(coluna originalmente publicada em 29 de maio de 2019)
Parece que a cada clipe lançado por LUCy (assim mesmo) sempre tem gente que brota para dizer que ela deveria voltar para o "lugar dela", o bom e velho forró que tanto faz bem. Há alguns dias, Lucy Alves soltou o vídeo da música ‘Mexe Mexe’. O clipe abusa das cores neons, batidas que remetem ao techno-brega, sensualidade e dança. E não tem nada de errado nisso.
Não é sobre gostar ou não do novo trabalho. É sobre a pressão para que ela seja algo que, supostamente, é pré-estabelecido. “volta pro forró” e “fica linda cantando forrozinho pé de serra” são alguns dos comentários no clipe lançado no YouTube. Convido você para um exercício, uma análise de um trecho do histórico de LUCy (não necessariamente apresentado na ordem cronológica dos fatos). Formou-se em música pela Universidade Federal da Paraíba. Passou pelo reggae. Foi para o forró. Também frevo. Até samba-enredo. Empunhou sanfona, violino, violão. Alcançou milhares, me arrisco a dizer milhões, de pessoas quando chegou na grande mídia. Chegou no pop. “O que a gente queria explorar na capa era que ali estou na minha essência nua e crua. Vai além do corpo. É minha alma nordestina. O álbum que está por vir fala de amor e estou nessa fase em que quero sensualizar mesmo”, disse a multi-instrumentista em entrevista ao Extra publicada no último dia 19. Mulher de fases (e não somos todas nós?).
E o pop surge como algo que incomoda. É como se a massificação fosse algo ruim, como se enxergar música como entretenimento fosse um pecado. Isso aconteceu recentemente com Alice Caymmi (por coincidência ou não, uma das compositoras de ‘Mexe Mexe’). O sobrenome já suga a atenção, não é? Ela vem de uma família de forte atuação na música, por várias gerações: Dorival. Danilo. Dori. Nana -- e é ela quem eu cito em seguida. A tia de Alice* deu uma polêmica entrevista à Folha de São Paulo em março deste ano, onde, em uma verborragia quase lunática, criticou a nova geração da família e foi sarcástica ao dizer que achava que Alice “ia dar mel, mas não deu”.
A jovem cantora de 29 anos replicou em seu Instagram: “durante aproximadamente dez anos de carreira me foi perguntado o que significa fazer parte da minha família de sangue. Falava-se em um peso, uma carga. Cantar não é nem nunca foi um peso pra mim, cantar me liberta. Porém a que custo consegui chegar até aqui? A custo de muita rejeição e por vezes violência, violência essa que perdura e se estende até a quem não tem nada a ver com isso”, disse.

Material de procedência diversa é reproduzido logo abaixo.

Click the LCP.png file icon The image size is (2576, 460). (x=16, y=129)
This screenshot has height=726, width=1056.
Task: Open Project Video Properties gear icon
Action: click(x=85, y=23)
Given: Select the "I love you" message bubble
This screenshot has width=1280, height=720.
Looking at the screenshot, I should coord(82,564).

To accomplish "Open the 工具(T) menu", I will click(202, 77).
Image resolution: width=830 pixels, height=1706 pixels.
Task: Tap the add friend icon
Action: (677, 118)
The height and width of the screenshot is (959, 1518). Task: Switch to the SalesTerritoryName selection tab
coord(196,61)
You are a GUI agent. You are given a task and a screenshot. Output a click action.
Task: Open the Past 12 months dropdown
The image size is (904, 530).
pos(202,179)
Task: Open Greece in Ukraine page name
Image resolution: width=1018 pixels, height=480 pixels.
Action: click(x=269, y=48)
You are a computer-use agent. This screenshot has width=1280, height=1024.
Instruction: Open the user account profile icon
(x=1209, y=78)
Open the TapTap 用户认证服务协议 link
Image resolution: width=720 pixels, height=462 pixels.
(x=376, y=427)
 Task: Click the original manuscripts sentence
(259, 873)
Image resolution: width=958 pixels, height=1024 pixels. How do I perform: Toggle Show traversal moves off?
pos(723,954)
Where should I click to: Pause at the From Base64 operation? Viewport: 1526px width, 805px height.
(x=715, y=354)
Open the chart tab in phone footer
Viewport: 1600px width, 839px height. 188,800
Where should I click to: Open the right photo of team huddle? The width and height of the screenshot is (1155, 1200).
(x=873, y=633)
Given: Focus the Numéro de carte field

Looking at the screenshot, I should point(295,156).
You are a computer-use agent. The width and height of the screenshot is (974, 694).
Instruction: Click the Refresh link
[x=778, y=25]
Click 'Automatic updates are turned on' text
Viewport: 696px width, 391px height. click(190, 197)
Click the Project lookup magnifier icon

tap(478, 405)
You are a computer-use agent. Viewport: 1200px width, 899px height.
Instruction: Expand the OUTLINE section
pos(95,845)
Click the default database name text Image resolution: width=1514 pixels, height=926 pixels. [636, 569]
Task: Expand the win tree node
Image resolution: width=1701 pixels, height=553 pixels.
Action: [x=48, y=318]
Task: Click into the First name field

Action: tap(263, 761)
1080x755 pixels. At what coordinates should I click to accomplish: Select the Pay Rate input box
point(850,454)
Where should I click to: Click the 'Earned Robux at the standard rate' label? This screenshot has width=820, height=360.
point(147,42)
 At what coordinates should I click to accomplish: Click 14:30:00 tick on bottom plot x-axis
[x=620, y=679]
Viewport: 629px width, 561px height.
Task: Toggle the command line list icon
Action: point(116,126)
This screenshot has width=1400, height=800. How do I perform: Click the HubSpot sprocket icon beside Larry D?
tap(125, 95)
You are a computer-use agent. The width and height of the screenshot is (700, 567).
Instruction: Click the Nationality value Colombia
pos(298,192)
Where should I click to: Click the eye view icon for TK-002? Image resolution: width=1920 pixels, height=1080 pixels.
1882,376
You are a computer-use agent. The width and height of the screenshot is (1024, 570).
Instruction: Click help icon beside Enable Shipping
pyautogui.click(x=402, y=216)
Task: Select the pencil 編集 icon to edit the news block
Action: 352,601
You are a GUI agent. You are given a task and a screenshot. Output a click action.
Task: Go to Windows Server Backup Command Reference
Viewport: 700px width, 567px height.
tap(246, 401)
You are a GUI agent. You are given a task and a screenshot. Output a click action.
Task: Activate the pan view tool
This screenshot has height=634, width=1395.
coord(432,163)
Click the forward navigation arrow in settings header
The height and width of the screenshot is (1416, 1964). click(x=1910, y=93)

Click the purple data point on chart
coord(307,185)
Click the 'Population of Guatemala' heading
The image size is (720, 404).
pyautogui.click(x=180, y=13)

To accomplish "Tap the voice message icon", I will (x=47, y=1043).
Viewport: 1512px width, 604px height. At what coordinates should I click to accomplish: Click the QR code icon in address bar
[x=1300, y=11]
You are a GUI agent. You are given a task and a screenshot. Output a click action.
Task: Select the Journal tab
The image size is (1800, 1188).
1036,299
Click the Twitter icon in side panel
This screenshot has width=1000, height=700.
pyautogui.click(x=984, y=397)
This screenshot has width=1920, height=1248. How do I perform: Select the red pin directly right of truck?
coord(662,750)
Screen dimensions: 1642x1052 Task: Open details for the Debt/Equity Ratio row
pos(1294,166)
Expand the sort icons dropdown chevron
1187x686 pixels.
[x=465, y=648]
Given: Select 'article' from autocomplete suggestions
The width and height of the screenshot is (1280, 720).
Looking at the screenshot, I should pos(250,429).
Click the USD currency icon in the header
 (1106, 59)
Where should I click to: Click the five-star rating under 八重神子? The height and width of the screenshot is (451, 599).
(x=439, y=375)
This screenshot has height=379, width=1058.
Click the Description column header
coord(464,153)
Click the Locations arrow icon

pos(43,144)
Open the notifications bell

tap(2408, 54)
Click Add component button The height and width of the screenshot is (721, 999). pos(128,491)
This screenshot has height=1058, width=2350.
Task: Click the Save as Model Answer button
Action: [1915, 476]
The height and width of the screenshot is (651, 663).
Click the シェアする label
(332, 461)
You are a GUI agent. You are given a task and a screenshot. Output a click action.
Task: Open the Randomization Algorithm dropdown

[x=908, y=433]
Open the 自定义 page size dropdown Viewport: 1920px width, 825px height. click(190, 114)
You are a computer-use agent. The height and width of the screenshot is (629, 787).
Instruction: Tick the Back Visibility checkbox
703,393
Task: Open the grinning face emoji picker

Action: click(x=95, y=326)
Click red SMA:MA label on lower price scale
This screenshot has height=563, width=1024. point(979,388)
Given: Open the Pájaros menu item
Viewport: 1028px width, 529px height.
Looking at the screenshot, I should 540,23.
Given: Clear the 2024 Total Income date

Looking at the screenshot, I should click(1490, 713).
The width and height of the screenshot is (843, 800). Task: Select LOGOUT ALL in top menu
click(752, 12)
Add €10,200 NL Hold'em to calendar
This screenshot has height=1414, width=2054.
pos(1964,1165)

Posso citar aqui três fortes nomes do forró que experimentaram e desagradaram muita gente que esperava por algo diferente. Dominguinhos e o Trio Nordestino incluíram na década de 1970 bateria, baixo elétrico e guitarra elétrica em suas canções, assim como o Luiz Gonzaga nos anos 1980 -- e nem por isso suas figuras perderam a majestade.
Já imaginou o quanto Elba Ramalho foi criticada quando deixou o teatro e foi para a música? Quando deu um tempo na bateria e assumiu os microfones? Quando foi do xote ao maracatu, do frevo ao baião, do forró à MPB, da MPB à uma fase que faz referências ao rock e manguebeat (ouça ‘Calcanhar’, parceria dela com a Barca dos Corações Partidos)?
Outro bom exercício é lembrar que a sanfona, por mais que seja um símbolo nordestino, não veio da nossa Região. Nem do nosso país. O acordeão como conhecemos foi fabricado na Alemanha em 1822 e só chegou no Brasil quando imigrantes europeus trouxeram a Concertina, como se chamava. Antes dela, a rabeca foi o primeiro instrumento melódico que entrou no forró, na mesma época em que o gênero incluía o pife brasileiro. Pela lógica da tradição, é mais contundente que a artista fique nesses dois instrumentos e nada mais. Radical? É a categoria em que eu coloco quem insiste em depositar suas próprias expectativas e vontades na carreira de LUCy.
Não querem fazer dela uma figura sensual, cosmopolita, diva pop. É ela quem quer isso e ela quem está mandando em sua própria criação. Inclusive, foi LUCy, em parceria com Alê Siqueira, quem fez o arranjo de 'Mexe Mexe' (que conta com uma batida feita em cima do som da zabumba, com a linha melódica do violino e da sanfona).
LUCy é uma mulher. LUCy é negra. LUCy é nordestina. E deve ser, além disso tudo, o que mais ela quiser, porque já bastam todas as caixas que nos colocam por causa do nosso DNA.